AIM OF THE TASK |
Extract the entries in their exact form.

EXCERPTED RECORDS |
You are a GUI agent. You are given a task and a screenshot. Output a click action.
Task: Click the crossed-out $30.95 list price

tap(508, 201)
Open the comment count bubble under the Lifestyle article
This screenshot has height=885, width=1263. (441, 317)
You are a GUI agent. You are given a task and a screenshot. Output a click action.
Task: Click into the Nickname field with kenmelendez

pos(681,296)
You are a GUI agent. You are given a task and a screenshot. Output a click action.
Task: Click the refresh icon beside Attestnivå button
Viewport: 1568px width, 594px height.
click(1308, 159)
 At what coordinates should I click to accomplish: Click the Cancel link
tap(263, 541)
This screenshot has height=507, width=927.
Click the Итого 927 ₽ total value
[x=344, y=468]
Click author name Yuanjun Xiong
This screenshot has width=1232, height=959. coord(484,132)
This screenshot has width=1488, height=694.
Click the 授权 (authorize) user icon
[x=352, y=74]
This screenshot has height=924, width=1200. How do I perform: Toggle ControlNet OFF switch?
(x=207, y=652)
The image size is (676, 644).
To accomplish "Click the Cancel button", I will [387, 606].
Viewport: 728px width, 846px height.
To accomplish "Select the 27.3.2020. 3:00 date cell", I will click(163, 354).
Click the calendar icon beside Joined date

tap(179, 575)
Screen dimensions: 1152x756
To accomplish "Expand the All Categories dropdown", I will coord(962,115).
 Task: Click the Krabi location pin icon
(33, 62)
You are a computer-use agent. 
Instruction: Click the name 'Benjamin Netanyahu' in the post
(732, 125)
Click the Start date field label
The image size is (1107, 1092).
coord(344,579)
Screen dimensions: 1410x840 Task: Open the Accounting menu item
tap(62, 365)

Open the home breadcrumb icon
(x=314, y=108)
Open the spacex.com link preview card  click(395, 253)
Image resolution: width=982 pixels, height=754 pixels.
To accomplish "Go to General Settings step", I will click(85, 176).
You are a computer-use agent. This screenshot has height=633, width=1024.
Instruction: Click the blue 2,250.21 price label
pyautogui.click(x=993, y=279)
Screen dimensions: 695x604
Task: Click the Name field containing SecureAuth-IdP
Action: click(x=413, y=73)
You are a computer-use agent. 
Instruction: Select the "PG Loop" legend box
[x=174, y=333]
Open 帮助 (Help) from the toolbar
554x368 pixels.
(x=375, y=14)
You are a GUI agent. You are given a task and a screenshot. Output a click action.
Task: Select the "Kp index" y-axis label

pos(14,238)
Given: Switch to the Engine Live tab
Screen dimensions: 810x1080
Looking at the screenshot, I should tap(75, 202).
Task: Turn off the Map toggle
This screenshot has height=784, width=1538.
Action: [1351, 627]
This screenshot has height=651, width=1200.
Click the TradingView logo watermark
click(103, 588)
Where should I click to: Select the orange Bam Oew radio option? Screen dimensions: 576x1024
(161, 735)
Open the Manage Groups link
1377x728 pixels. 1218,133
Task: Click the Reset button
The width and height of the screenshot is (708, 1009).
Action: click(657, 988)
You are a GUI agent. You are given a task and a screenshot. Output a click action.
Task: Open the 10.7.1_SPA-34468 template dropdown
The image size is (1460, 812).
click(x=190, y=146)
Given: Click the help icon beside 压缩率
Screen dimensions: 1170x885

OUTPUT FOR THIS TASK |
You are a GUI agent. You are given a task and a screenshot. Output a click action.
Task: Click the crossed-out $30.95 list price

tap(508, 201)
Open the comment count bubble under the Lifestyle article
This screenshot has height=885, width=1263. (441, 317)
You are a GUI agent. You are given a task and a screenshot. Output a click action.
Task: Click into the Nickname field with kenmelendez

pos(681,296)
You are a GUI agent. You are given a task and a screenshot. Output a click action.
Task: Click the refresh icon beside Attestnivå button
Viewport: 1568px width, 594px height.
click(1308, 159)
 At what coordinates should I click to accomplish: Click the Cancel link
tap(263, 541)
This screenshot has height=507, width=927.
Click the Итого 927 ₽ total value
[x=344, y=468]
Click author name Yuanjun Xiong
This screenshot has width=1232, height=959. coord(484,132)
This screenshot has width=1488, height=694.
Click the 授权 (authorize) user icon
[x=352, y=74]
This screenshot has height=924, width=1200. How do I perform: Toggle ControlNet OFF switch?
(x=207, y=652)
The image size is (676, 644).
To accomplish "Click the Cancel button", I will [387, 606].
Viewport: 728px width, 846px height.
To accomplish "Select the 27.3.2020. 3:00 date cell", I will click(163, 354).
Click the calendar icon beside Joined date

tap(179, 575)
Screen dimensions: 1152x756
To accomplish "Expand the All Categories dropdown", I will coord(962,115).
 Task: Click the Krabi location pin icon
(33, 62)
You are a computer-use agent. 
Instruction: Click the name 'Benjamin Netanyahu' in the post
(732, 125)
Click the Start date field label
The image size is (1107, 1092).
coord(344,579)
Screen dimensions: 1410x840 Task: Open the Accounting menu item
tap(62, 365)

Open the home breadcrumb icon
(x=314, y=108)
Open the spacex.com link preview card  click(395, 253)
Image resolution: width=982 pixels, height=754 pixels.
To accomplish "Go to General Settings step", I will click(85, 176).
You are a computer-use agent. This screenshot has height=633, width=1024.
Instruction: Click the blue 2,250.21 price label
pyautogui.click(x=993, y=279)
Screen dimensions: 695x604
Task: Click the Name field containing SecureAuth-IdP
Action: click(x=413, y=73)
You are a computer-use agent. 
Instruction: Select the "PG Loop" legend box
[x=174, y=333]
Open 帮助 (Help) from the toolbar
554x368 pixels.
(x=375, y=14)
You are a GUI agent. You are given a task and a screenshot. Output a click action.
Task: Select the "Kp index" y-axis label

pos(14,238)
Given: Switch to the Engine Live tab
Screen dimensions: 810x1080
Looking at the screenshot, I should tap(75, 202).
Task: Turn off the Map toggle
This screenshot has height=784, width=1538.
Action: [1351, 627]
This screenshot has height=651, width=1200.
Click the TradingView logo watermark
click(103, 588)
Where should I click to: Select the orange Bam Oew radio option? Screen dimensions: 576x1024
(161, 735)
Open the Manage Groups link
1377x728 pixels. 1218,133
Task: Click the Reset button
The width and height of the screenshot is (708, 1009).
Action: click(657, 988)
You are a GUI agent. You are given a task and a screenshot. Output a click action.
Task: Open the 10.7.1_SPA-34468 template dropdown
The image size is (1460, 812).
click(x=190, y=146)
Given: Click the help icon beside 压缩率
Screen dimensions: 1170x885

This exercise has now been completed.